Противоречивый характер носила политика джефферсоновских республиканцев в отношении Национального банка, представлявшего одну из основ финансовой системы Гамильтона. Национальный банк и его социальная опора, финансовая буржуазия Северо-Востока, традиционно рассматривались джефферсоновцами в качестве главного источника распространения «аристократической опасности» в США. В борьбе с банком джефферсоновцы смогли заручиться поддержкой не только аграриев, но и многих представителей торгово-мануфактурной буржуазии, возмущавшихся монопольной позицией этого финансового гиганта в сфере кредита. Оказавшись у власти, Республиканская партия стала всячески поощрять развитие банков в штатах — число их в годы президентства Джефферсона возросло в 4 раза. Однако когда встал вопрос о самом существовании Национального банка, в рядах партии произошел раскол.

Срок действия хартии Национального банка истек в 1811 г., когда президентское кресло занимал Д. Мэдисон. Экономическая политика республиканской администрации продолжала оставаться в руках Галлатина, сохранившего за собой пост министра финансов. Он как раз и воспротивился ликвидации Национального банка, заявив, что сохранение этого института только и способно обеспечить кредитование растущих расходов правительства на оборонные нужды.

Решительно против банка выступили «старые республиканцы». В результате острой фракционной борьбы среди республиканцев в сенате при решении вопроса о банке сложилось равенство сил: 17 законодателей высказались за его ликвидацию и 17 - за продление хартии банка. Будущее банка оказалось в руках вице-президента Д. Клинтона, отдавшего свой голос противникам банка. Однако, по иронии судьбы, через некоторое время сама администрация выступила инициатором создания второго Национального банка: острейшие финансовые затруднения федерального правительства во время англо-американской войны 1812 г. принудили добиваться воссоздания «аристократического» института.

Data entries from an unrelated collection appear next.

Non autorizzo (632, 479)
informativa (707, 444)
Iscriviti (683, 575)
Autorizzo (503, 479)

В годы пребывания у власти Мэдисона противоречия между доктринами и практикой джефферсоновской партии достигли апогея. Мэдисон высказался в пользу создания второго Национального банка, который и был учрежден в 1816 г. Англо-американская война доказала жизненность гамильтоновских идей о поощрении национальной промышленности, торговли, финансов. В послании Конгрессу в 1815 г. Мэдисон решительно настаивал на необходимости интенсивного развития мануфактур и указывал, что при рассмотрении вопроса о тарифах следует принимать во внимание потребности национальной промышленности. Страна, писал Мэдисон под впечатлением от горьких уроков англо-американской войны, крайне заинтересована в строительстве «дорог и каналов», что может быть лучше всего осуществлено под началом «национальной власти». Федералисты заявили, что Мэдисон «обокрал» программу их партии.

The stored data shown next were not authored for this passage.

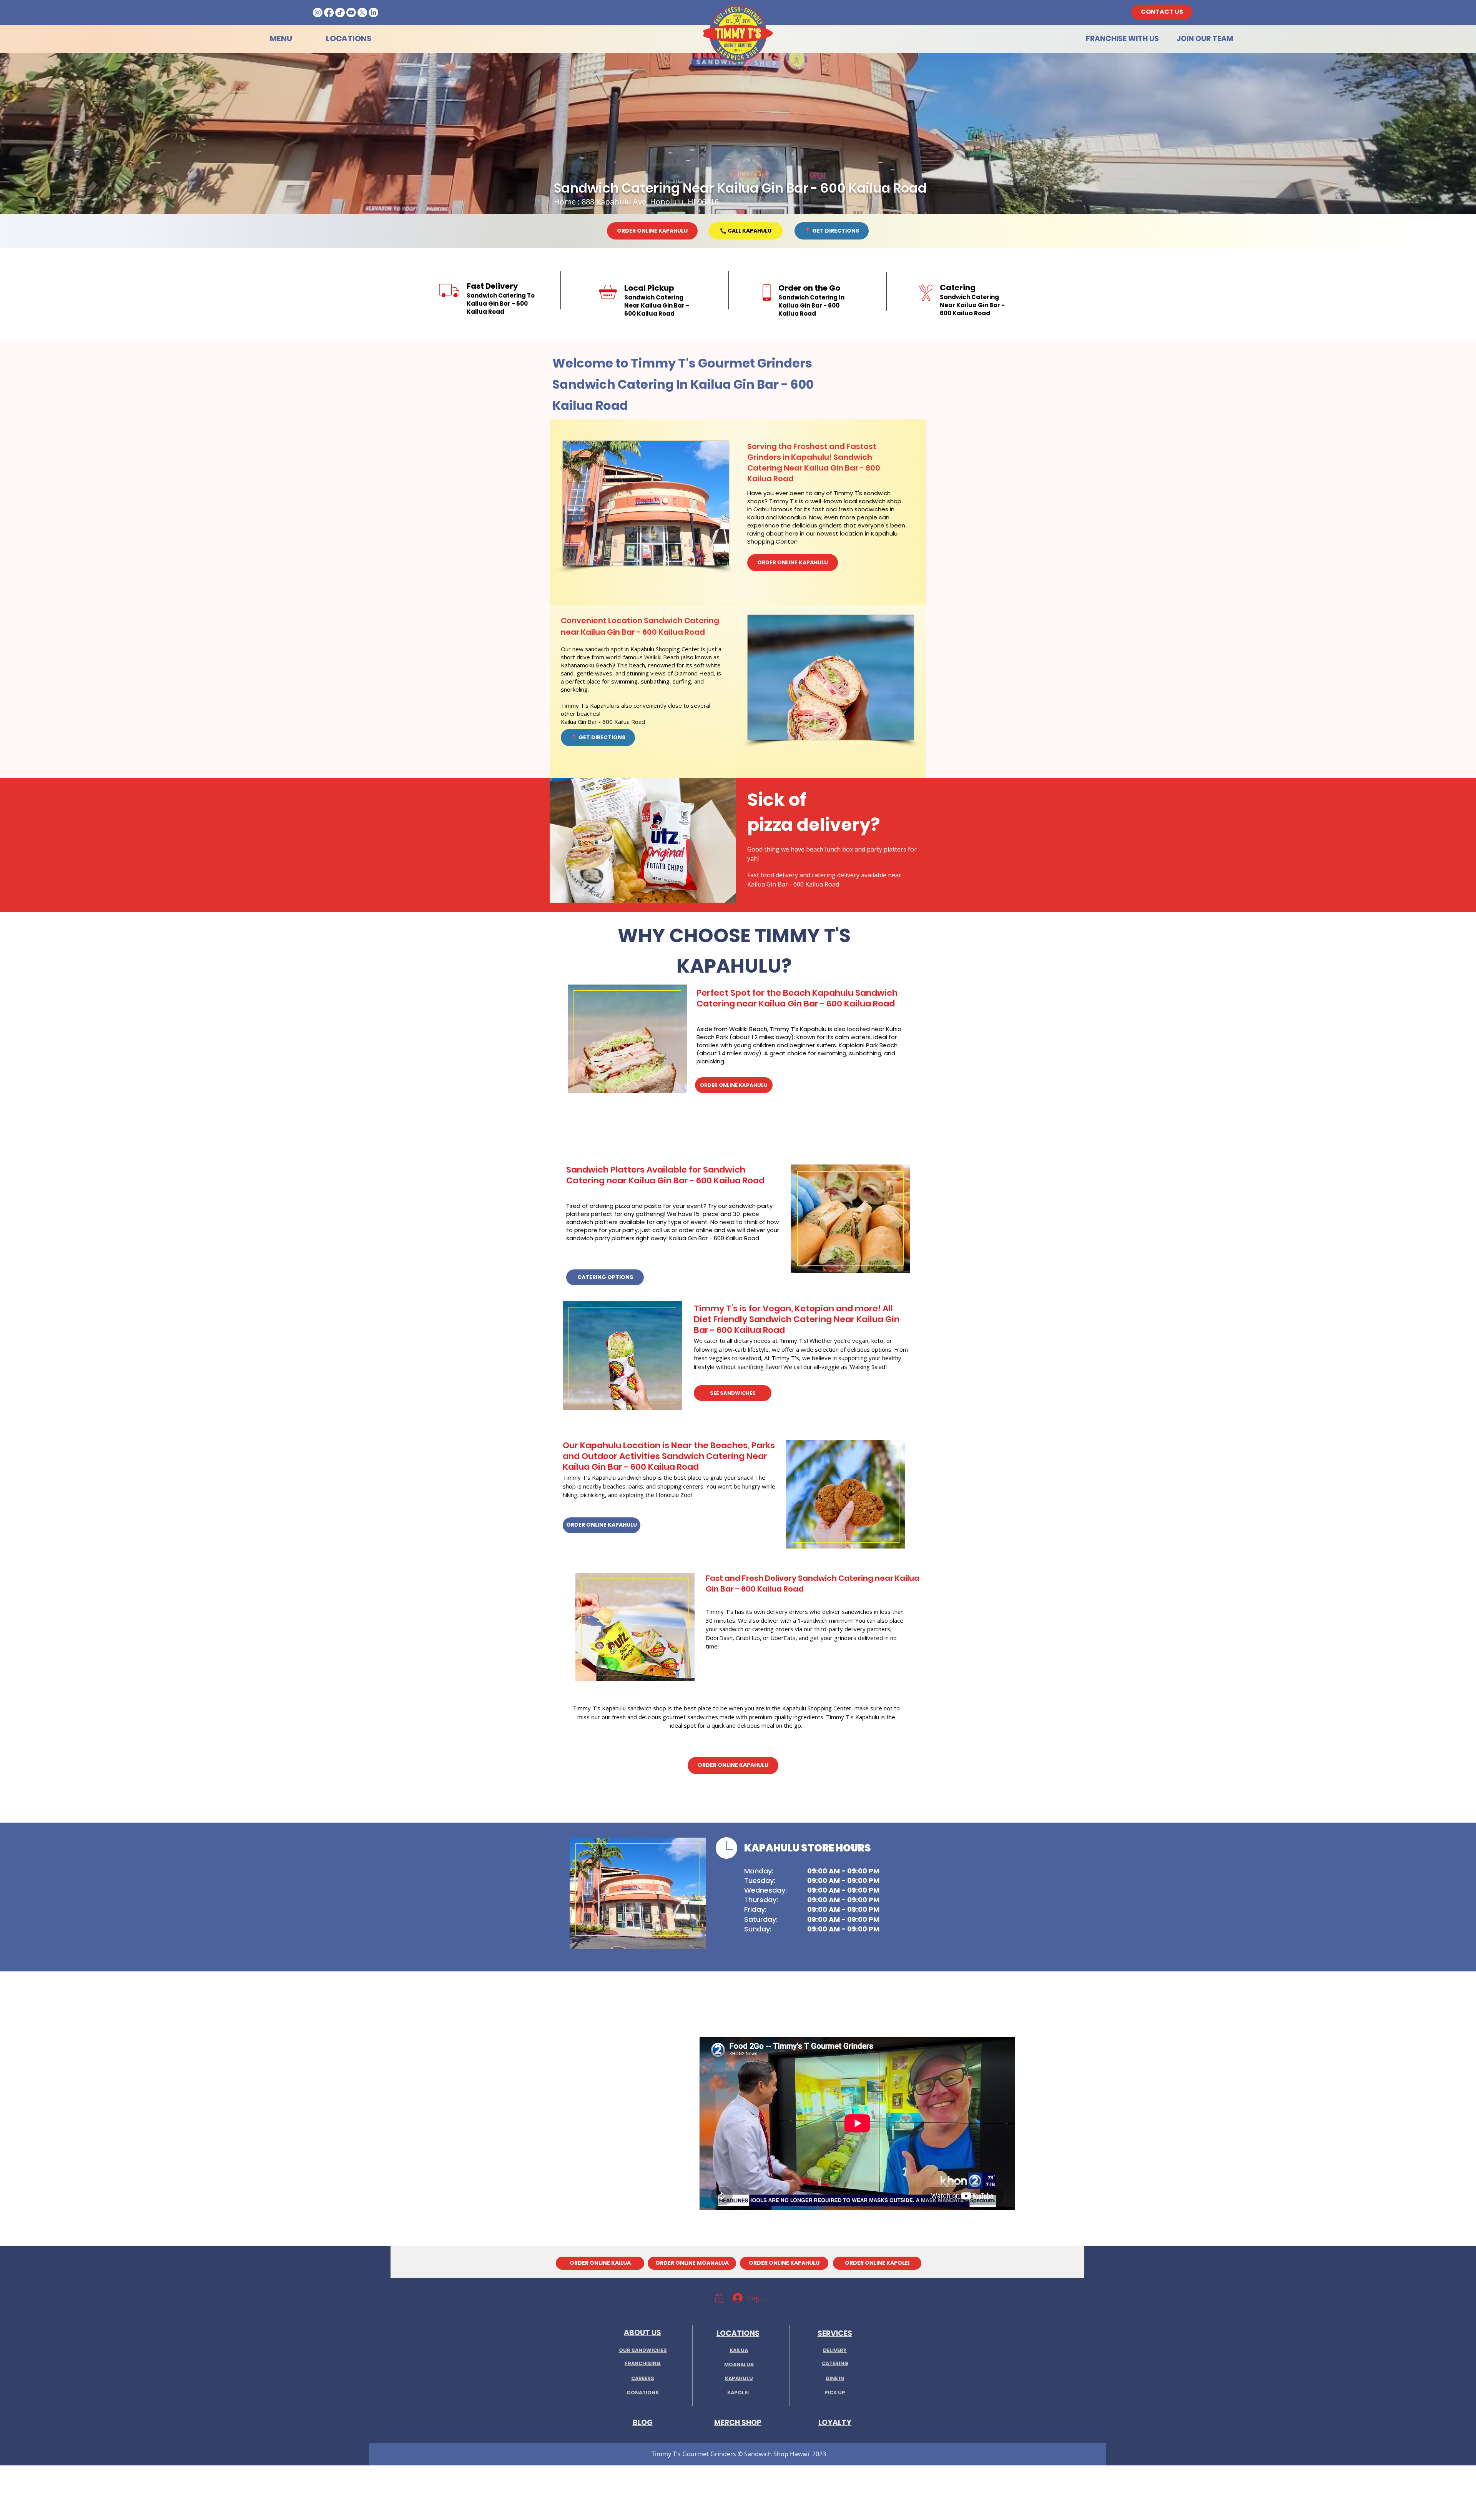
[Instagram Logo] (317, 12)
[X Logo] (362, 12)
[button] (719, 2298)
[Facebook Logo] (329, 12)
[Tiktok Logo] (340, 12)
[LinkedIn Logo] (373, 12)
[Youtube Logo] (351, 12)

До прихода к власти Джефферсон и его единомышленники неизменно рассматривали аграрное общество, основу которого составляли мелкие независимые фермеры, в качестве альтернативы «федералистской системе». В «резерве» мер позитивных экономических преобразований Т. Джефферсона имелась идея о бесплатном наделении всех неимущих и малоимущих сограждан земельными участками по 50 акров, выдвинутая им еще в первый год Американской революции. Он не рискнул воспроизвести ее в программе партии во время пребывания на президентском посту. Однако им были предприняты усилия для облегчения простым американцам доступа к государственному фонду «свободных» земель. Двадцать шестого марта 1804 г. Конгресс США издал постановление, снижавшее по сравнению с актом 1800 г. минимальную цену за акр продаваемой земли с 2 до 1,64 доллара, а минимальный размер поступающего в продажу участка с 320 до 160 акров. Так был сделан еще один шаг к утверждению фермерского пути в аграрном секторе США.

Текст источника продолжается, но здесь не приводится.